• **Assigned task**:
Take every line from the records below that includes the word "computer".

-=-=-

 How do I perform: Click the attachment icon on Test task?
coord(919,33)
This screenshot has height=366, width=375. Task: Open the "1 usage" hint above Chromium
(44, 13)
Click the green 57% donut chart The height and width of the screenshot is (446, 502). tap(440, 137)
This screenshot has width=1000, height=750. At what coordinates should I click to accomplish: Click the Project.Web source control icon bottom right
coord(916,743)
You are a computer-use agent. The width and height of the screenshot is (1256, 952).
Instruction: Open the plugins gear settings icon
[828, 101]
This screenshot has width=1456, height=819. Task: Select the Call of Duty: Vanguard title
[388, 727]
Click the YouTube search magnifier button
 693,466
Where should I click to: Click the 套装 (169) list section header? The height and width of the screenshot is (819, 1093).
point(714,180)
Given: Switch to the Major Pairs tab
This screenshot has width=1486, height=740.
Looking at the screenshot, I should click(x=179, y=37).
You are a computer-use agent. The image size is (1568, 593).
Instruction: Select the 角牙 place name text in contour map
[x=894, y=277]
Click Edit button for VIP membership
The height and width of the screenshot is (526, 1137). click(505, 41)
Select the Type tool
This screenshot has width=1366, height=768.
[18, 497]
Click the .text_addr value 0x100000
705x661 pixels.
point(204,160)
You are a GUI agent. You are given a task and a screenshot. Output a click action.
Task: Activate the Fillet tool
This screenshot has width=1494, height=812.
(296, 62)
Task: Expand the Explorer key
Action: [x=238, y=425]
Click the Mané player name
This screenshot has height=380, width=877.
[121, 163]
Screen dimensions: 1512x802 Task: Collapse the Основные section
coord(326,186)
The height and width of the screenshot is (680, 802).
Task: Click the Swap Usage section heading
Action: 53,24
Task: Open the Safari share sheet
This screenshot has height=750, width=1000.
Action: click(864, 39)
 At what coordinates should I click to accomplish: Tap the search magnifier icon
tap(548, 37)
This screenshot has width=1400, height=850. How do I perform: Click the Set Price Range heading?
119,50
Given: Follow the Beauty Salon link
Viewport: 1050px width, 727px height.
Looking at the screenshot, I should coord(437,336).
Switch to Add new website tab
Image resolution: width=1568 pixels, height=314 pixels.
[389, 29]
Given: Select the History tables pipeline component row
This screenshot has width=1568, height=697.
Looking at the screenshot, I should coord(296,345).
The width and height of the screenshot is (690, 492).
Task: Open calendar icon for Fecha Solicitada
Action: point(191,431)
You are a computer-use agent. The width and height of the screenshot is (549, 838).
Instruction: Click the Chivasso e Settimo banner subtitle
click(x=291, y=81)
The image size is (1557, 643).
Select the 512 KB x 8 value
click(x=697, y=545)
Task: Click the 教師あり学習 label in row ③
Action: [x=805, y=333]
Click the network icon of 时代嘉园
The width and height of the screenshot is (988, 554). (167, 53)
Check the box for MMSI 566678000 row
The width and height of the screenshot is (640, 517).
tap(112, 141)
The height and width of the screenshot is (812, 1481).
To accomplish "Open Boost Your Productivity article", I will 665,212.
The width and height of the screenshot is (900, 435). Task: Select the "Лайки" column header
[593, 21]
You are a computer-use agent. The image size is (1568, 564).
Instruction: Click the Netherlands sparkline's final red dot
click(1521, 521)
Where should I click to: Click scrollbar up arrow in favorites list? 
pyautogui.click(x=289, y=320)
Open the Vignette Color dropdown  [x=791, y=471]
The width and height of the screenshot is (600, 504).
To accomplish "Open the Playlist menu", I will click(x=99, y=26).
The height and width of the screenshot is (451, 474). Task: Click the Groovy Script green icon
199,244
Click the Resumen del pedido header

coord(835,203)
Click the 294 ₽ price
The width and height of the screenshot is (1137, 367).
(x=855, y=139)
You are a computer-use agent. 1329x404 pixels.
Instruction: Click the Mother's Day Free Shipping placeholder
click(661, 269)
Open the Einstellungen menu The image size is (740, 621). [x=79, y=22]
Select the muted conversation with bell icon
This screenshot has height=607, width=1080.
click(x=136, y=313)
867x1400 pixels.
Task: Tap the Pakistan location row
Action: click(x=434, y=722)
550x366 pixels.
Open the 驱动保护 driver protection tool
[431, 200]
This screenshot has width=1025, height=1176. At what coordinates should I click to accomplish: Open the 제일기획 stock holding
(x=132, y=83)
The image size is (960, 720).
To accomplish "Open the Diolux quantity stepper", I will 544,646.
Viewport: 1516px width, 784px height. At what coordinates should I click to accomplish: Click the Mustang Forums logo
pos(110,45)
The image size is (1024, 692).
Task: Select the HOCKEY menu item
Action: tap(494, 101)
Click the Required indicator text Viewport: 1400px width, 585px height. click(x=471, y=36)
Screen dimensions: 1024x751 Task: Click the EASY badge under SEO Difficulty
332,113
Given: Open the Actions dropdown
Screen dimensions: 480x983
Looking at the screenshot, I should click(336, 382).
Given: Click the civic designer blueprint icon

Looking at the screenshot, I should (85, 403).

-=-=-

• **Task solution**:
You are a computer-use agent. The width and height of the screenshot is (1256, 952).
You are a computer-use agent. The image size is (1568, 593).
You are a computer-use agent. The width and height of the screenshot is (549, 838).
You are a computer-use agent. The image size is (1568, 564).
You are a computer-use agent. 1329x404 pixels.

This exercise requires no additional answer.